Handarbeit: Der Baumwollanbau. (Foto: Tohokucotton.com)

Handarbeit: Der Baumwollanbau. (Foto: Tohokucotton.com)

Bei der Lancierung des Tohoku Cotton Projektes wurde eine Ernte von knapp 2 Tonnen erwartet. Das ist sehr, sehr wenig. Die Ernte könnte aber – wenn einmal die Machbarkeit des Projektes erwiesen ist – kommendes Jahr bereits um Einiges höher ausfallen.

Am Ende fiel die Ernte noch tiefer als erhofft aus: Die späte Aussaat Mitte Juni, sowie tiefe Sommertemperaturen und insbesondere wiederholt starke Regenfälle wie während des Taifuns Nummer 15, hatten dazu geführt, dass Teile der Aussaat eingingen, und die verbleibenden Pflanzen sich nicht wie erwartet entwickelten.

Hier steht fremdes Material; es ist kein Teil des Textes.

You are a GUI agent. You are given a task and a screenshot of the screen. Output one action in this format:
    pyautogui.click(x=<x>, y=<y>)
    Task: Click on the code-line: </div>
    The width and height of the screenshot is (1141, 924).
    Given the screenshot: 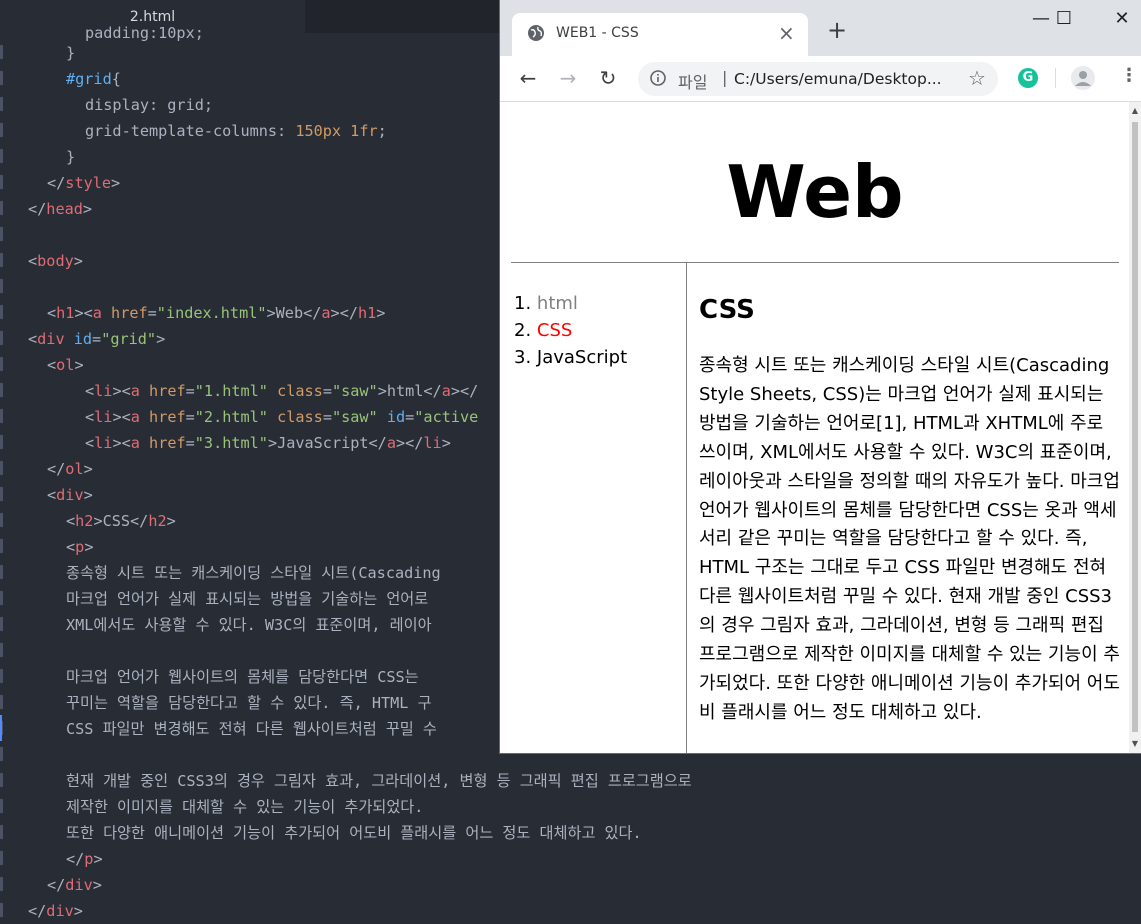 What is the action you would take?
    pyautogui.click(x=56, y=911)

«EIN GESCHENK, DAS UNS KRAFT GAB»

Das Erntefest, welches ursprünglich auf Anfang November geplant war, wurde zuerst auf Mitte, und schliesslich auf den 26. November verschoben. Nichtsdestotrotz war es gut besucht, und jeder Einzelne, vom Kleinkind bis zur Oma, trug zum mühseligen und gleichzeitig akribischen Erntevorgang «ihrer» Baumwolle bei.

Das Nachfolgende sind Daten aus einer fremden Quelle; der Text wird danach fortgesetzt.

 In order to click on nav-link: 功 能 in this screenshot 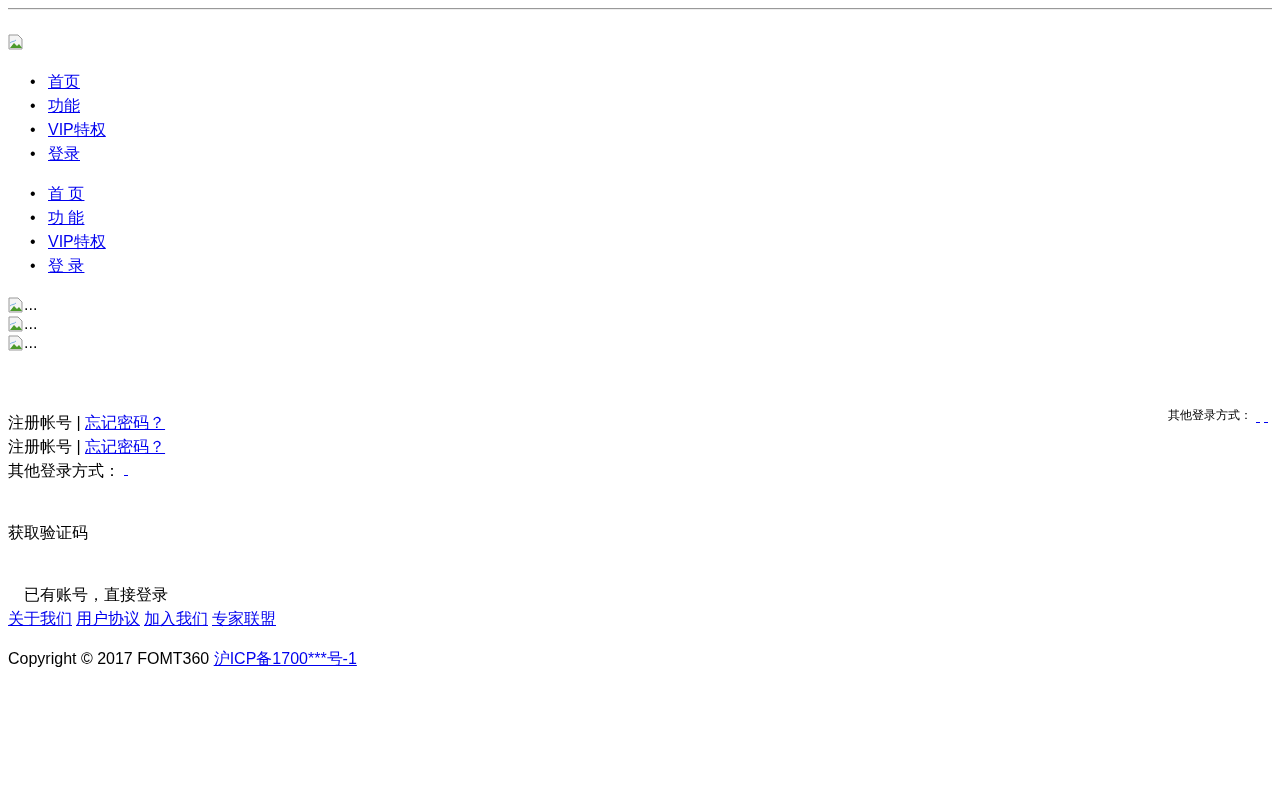, I will do `click(66, 218)`.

Dass auch kommendes Jahr wieder Baumwolle angepflanzt wird, steht bereits ausser Frage, wie aus der Festansprache hervorgeht: «Dank dieser edlen Pflanze war es uns möglich viele Leute kennen zu lernen und mit Ihnen ins Gespräch zu kommen. Das ist ein Geschenk, das uns Kraft gegeben hat. Nun da wir wissen dass es machbar ist, und wo die Schwierigkeiten liegen, werden wir auch nächstes Jahr mit vereinten Kräften, und noch grösserer Motivation als bisher, unser Ziel verfolgen, und es auch erreichen.»